● **Records to process**:
################
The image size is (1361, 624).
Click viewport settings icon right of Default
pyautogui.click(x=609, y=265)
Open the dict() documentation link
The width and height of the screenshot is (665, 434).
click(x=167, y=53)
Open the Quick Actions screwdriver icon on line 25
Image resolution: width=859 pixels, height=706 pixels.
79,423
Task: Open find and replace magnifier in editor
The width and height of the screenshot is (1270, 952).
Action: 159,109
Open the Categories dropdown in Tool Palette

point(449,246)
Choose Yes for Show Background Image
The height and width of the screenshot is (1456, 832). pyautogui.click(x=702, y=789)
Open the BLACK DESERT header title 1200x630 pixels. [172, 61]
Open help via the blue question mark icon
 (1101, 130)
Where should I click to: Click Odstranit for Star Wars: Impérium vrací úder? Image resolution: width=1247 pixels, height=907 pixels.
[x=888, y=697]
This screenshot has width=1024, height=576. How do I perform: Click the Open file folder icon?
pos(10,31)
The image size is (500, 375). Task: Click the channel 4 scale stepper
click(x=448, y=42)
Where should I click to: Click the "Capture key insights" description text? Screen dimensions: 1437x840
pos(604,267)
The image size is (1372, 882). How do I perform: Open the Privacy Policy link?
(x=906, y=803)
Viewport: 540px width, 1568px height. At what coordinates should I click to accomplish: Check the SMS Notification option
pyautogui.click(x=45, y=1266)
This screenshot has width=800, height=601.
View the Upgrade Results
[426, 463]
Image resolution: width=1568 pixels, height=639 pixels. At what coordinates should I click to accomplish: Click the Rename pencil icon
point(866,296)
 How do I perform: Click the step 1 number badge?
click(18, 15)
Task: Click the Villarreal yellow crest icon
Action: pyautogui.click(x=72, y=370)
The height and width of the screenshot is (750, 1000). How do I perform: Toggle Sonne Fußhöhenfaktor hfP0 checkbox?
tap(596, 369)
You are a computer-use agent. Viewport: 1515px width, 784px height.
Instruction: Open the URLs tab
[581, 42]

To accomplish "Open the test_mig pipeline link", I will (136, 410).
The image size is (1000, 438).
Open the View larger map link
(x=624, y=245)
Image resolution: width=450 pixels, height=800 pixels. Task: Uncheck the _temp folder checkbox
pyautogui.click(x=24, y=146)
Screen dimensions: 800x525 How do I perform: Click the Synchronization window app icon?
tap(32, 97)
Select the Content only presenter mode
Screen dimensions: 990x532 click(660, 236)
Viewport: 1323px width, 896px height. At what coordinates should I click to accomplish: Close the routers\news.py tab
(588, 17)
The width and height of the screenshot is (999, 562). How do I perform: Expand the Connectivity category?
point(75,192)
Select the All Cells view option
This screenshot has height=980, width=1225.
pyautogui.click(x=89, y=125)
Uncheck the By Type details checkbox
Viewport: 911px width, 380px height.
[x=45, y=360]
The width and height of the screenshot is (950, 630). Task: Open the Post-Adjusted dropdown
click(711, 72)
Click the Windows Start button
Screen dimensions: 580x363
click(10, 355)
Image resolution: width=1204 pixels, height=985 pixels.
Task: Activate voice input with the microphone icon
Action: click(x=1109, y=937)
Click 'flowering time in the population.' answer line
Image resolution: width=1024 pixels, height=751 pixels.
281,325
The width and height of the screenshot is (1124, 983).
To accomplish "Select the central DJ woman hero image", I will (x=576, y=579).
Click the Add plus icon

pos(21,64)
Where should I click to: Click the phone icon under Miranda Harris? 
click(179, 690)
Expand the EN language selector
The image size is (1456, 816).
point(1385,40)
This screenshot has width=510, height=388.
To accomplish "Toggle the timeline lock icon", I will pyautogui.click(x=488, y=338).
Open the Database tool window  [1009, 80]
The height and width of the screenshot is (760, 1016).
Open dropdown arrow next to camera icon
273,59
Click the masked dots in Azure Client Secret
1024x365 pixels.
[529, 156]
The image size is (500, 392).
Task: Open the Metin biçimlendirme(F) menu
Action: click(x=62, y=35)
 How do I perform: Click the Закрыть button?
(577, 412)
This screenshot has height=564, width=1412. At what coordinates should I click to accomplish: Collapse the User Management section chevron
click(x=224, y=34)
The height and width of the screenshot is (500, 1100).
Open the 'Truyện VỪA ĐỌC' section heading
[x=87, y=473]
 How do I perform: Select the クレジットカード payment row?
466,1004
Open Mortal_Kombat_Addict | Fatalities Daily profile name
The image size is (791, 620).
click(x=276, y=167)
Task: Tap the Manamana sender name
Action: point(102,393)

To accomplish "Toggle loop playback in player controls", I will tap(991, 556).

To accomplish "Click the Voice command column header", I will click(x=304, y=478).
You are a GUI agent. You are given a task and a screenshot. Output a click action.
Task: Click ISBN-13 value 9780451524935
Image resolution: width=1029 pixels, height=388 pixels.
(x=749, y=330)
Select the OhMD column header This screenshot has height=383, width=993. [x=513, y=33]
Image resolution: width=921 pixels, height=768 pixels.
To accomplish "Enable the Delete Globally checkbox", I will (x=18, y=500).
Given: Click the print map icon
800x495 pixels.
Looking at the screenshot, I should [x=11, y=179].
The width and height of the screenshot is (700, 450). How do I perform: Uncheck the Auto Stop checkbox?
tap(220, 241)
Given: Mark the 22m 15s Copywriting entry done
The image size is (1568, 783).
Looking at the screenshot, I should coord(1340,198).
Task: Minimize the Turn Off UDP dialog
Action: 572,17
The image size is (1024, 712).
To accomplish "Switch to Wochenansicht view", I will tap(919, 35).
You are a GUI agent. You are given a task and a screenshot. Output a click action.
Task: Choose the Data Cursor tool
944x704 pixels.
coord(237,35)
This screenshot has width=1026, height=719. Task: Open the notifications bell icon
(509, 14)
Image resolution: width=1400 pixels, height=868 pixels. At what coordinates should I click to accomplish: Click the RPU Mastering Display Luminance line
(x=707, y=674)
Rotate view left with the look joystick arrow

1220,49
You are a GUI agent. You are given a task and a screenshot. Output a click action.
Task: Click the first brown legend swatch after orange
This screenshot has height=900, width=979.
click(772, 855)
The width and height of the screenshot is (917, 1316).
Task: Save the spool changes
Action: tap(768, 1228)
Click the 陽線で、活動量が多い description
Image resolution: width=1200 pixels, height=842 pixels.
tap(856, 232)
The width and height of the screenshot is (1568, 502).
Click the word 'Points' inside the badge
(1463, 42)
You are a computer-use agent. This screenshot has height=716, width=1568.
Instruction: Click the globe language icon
################
● **Required action**: When a line in the data above contains the string "language", copy that line.

● **Result for this exercise**:
Expand the EN language selector
Instruction: Click the globe language icon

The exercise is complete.